··· RECORD SET ···

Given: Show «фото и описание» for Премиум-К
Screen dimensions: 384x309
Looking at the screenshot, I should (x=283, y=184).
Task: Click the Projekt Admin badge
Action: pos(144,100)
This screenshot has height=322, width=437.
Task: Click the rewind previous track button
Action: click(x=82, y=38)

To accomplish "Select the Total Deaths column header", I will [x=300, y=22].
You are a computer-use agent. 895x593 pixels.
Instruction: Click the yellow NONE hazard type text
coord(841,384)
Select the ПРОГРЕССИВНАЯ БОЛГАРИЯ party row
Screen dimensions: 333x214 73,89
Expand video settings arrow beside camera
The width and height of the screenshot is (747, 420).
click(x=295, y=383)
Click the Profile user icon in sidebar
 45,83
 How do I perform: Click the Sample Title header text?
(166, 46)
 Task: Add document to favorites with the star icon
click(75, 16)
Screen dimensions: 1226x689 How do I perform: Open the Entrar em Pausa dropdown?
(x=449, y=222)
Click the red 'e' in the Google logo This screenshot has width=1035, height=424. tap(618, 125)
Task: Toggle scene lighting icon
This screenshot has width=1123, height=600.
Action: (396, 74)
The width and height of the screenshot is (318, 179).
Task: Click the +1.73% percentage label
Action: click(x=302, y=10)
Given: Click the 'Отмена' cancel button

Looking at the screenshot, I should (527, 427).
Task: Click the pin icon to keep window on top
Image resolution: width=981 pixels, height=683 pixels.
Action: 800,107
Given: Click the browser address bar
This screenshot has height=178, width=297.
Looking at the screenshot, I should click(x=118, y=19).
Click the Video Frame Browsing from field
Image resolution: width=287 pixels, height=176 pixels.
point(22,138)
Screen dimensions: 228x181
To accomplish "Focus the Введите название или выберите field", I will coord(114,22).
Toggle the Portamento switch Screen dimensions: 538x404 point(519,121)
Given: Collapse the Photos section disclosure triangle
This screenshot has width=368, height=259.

···

◆ WORK TASK ◆
Print the line that contains "Task: Click the pin", then every later line of the entries above up to and including the last, all exactly as written.

◆ EXERCISE OUTPUT ◆
Task: Click the pin icon to keep window on top
Image resolution: width=981 pixels, height=683 pixels.
Action: 800,107
Given: Click the browser address bar
This screenshot has height=178, width=297.
Looking at the screenshot, I should click(x=118, y=19).
Click the Video Frame Browsing from field
Image resolution: width=287 pixels, height=176 pixels.
point(22,138)
Screen dimensions: 228x181
To accomplish "Focus the Введите название или выберите field", I will coord(114,22).
Toggle the Portamento switch Screen dimensions: 538x404 point(519,121)
Given: Collapse the Photos section disclosure triangle
This screenshot has width=368, height=259.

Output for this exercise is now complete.